● **EXTRAIT RETENU**
▬▬▬

Villeurbanne
Histoire de Villeurbanne
L’histoire de Villeurbanne commence avec une villa urbana, exploitation agricole gallo-romaine établie vers 40 avant notre ère dans ce qui deviendra le quartier de Cusset. Cette dénomination — villa urbana — a donné directement le nom de la commune. Durant tout le Moyen Âge, Villeurbanne fait partie du Dauphiné, ratifié dans le giron du royaume de France en 1349 lors du règne de Philippe VI. Sa situation géographique de rive gauche du Rhône lui vaut d’appartenir au diocèse de Vienne et non de Lyon, une réalité ecclésiastique qui perdurera jusqu’au milieu du XXe siècle.
C’est au XIXe siècle que Villeurbanne cesse d’être un village agricole. L’industrialisation, impulsée depuis les quartiers nord de Lyon, s’y installe à grande vitesse: ateliers de tulles et dentelles dans les Charpennes, teintureries en bordure de la Rize — dont les établissements Gillet, qui emploient 1 500 personnes sur 8 hectares —, puis tissages de soie et de schappe se succèdent. La centrale hydroélectrique de Cusset, mise en service en 1899 sur le canal de Jonage, fait de Villeurbanne un pionnier de l’électrification. L’industrie électrique s’y développe ensuite avec les ateliers de la CGE, déplacés depuis Delle en 1916, et plusieurs fabricants de moteurs et d’ascenseurs dont les noms restent familiers aux Lyonnais.
Le tournant majeur survient dans les années 1920-1930 sous l’impulsion du maire socialiste Lazare Goujon: entre 1927 et 1934, Villeurbanne construit les premiers gratte-ciel de France — un ensemble de tours à gradins destinées au logement social, inaugurées en grande pompe le 17 juin 1934. Cet élan urbanistique, accompagné d’un hôtel de ville monumental et d’un palais du Travail, affirme l’identité d’une ville ouvrière qui revendique son autonomie face à Lyon. La tradition ouvrière de Villeurbanne remonte à 1887, date à laquelle Jean Pernin devint l’un des tout premiers maires socialistes élus en France.

▬▬▬

● **DONNÉES FOURNIES**
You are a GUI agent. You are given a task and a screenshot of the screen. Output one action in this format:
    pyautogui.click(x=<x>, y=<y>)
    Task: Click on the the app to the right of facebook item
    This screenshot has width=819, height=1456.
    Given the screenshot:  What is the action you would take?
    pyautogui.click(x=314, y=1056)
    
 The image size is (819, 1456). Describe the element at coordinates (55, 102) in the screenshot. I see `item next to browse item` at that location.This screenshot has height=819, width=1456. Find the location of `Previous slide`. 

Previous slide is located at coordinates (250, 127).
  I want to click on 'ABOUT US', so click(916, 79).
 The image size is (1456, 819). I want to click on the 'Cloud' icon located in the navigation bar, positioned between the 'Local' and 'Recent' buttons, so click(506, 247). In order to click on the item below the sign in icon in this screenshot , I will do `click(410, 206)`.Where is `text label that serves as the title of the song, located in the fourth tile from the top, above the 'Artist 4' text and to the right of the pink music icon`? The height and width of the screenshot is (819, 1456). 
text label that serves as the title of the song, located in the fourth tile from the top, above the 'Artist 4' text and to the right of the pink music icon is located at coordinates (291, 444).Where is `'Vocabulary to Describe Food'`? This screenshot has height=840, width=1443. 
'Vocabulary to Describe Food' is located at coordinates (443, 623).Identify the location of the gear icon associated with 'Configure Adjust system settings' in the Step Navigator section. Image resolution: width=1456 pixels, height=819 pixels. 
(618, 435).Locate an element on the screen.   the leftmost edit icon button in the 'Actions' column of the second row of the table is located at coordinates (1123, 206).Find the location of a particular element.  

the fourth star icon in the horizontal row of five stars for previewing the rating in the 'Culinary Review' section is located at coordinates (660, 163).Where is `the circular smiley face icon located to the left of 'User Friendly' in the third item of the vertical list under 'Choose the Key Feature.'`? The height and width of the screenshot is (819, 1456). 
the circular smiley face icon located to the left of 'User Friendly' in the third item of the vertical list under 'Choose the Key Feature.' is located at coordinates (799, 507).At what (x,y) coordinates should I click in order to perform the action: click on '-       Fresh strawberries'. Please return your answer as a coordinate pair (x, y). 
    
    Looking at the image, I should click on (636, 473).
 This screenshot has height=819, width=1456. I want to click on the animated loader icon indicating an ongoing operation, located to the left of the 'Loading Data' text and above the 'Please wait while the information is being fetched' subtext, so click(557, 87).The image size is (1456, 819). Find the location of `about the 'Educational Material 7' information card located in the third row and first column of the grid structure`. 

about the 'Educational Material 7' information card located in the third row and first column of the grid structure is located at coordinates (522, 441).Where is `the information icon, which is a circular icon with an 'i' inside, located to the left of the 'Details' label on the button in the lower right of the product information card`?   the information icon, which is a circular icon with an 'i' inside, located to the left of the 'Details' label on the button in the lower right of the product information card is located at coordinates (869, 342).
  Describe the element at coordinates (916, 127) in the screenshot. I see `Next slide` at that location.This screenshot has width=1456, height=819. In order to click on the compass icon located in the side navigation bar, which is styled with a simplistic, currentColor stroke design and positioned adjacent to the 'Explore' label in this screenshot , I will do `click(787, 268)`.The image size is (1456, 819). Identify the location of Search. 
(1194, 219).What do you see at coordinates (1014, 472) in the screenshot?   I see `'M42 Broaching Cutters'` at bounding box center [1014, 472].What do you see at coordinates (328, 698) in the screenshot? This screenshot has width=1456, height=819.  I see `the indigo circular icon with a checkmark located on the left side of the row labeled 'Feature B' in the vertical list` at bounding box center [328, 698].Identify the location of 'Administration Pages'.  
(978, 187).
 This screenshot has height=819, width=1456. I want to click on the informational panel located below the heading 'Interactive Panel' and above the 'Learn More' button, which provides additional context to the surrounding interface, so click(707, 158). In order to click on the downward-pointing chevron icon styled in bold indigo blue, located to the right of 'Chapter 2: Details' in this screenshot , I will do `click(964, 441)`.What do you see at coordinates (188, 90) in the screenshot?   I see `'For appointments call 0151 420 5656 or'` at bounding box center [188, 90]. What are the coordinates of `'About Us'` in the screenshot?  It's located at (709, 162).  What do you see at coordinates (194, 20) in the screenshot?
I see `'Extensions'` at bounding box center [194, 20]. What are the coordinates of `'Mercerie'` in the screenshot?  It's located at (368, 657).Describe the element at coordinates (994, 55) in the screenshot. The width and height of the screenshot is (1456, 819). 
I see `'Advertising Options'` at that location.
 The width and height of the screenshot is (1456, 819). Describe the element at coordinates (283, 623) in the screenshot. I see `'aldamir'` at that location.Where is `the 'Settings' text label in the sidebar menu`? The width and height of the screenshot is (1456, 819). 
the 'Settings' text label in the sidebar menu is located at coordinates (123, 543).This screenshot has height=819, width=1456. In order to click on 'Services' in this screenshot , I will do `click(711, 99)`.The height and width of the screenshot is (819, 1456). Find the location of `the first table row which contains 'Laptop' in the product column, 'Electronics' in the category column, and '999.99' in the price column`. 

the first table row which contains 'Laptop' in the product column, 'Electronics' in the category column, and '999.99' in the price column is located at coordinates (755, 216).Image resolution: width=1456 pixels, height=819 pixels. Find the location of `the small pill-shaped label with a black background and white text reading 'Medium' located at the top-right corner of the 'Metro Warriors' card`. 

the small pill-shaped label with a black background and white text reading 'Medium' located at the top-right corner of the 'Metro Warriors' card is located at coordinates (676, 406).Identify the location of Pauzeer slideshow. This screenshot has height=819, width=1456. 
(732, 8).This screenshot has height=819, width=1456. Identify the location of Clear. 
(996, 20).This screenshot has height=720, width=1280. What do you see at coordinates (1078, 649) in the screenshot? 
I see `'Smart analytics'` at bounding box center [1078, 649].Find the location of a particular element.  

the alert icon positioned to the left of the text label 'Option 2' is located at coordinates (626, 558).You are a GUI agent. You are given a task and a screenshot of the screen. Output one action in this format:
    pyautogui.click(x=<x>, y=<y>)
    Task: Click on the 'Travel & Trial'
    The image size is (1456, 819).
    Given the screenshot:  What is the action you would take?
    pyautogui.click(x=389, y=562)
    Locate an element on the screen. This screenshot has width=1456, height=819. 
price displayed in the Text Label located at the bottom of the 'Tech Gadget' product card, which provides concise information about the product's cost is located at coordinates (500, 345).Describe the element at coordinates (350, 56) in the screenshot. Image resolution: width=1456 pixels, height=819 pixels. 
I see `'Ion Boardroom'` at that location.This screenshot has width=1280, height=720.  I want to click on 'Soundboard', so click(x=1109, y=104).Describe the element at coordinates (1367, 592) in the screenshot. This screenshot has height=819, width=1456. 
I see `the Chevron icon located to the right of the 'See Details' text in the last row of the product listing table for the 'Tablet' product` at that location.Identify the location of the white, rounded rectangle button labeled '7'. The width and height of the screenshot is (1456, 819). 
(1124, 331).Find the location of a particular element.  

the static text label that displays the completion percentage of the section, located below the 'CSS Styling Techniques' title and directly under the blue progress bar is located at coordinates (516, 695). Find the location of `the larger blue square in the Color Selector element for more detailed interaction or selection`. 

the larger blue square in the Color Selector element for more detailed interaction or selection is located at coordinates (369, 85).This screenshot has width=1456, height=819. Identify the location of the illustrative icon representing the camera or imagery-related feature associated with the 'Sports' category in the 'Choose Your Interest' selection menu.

▬▬▬

● **TRAVAIL DEMANDÉ**
A – Dans le texte sur l'histoire de Villeurbanne, reprenez le passage allant de "C’est au XIXe" à "familiers aux Lyonnais." en substituant "tanneries" à "teintureries".
B – Condensez sous forme de liste le paragraphe du texte sur l'histoire de Villeurbanne qui commence par « Le tournant majeur survient », en conservant ses faits principaux.
C – Poursuivez le texte sur l'histoire de Villeurbanne en reprenant juste après sa dernière phrase.

● **RÉPONSES PAR ITEM**
A –
C’est au XIXe siècle que Villeurbanne cesse d’être un village agricole. L’industrialisation, impulsée depuis les quartiers nord de Lyon, s’y installe à grande vitesse: ateliers de tulles et dentelles dans les Charpennes, tanneries en bordure de la Rize — dont les établissements Gillet, qui emploient 1 500 personnes sur 8 hectares —, puis tissages de soie et de schappe se succèdent. La centrale hydroélectrique de Cusset, mise en service en 1899 sur le canal de Jonage, fait de Villeurbanne un pionnier de l’électrification. L’industrie électrique s’y développe ensuite avec les ateliers de la CGE, déplacés depuis Delle en 1916, et plusieurs fabricants de moteurs et d’ascenseurs dont les noms restent familiers aux Lyonnais.

B –
- Années 1920-1930 : tournant majeur sous l'impulsion du maire socialiste Lazare Goujon.
- 1927-1934 : construction des premiers gratte-ciel de France, des tours à gradins destinées au logement social.
- 17 juin 1934 : inauguration en grande pompe de cet ensemble.
- Réalisations associées : un hôtel de ville monumental et un palais du Travail.
- Portée : affirmation de l'identité d'une ville ouvrière qui revendique son autonomie face à Lyon.
- Origine de la tradition ouvrière : 1887, élection de Jean Pernin, l'un des tout premiers maires socialistes de France.

C –
Toponymie de Villeurbanne
Le nom de Villeurbanne dérive directement du latin villa urbana, terme désignant une exploitation agricole dotée d’une maison de maître — distincte de la villa rustica, purement agricole. Cette villa gallo-romaine, localisée aux environs de l’actuelle place Jules-Grandclément, a donné son nom au territoire qui l’entourait, transmis ensuite à la commune.
Patrimoine religieux à Villeurbanne
L’église Saint-Athanase, dans le quartier de Cusset, est le plus ancien monument de la commune. Les dix paroisses catholiques de Villeurbanne témoignent d’un tissu paroissial dense, lié à la croissance rapide d’une ville ouvrière au début du XXe siècle. La nécropole nationale de la Doua, inaugurée en 1954, rassemble les tombes de soldats et de résistants tombés lors des deux guerres mondiales.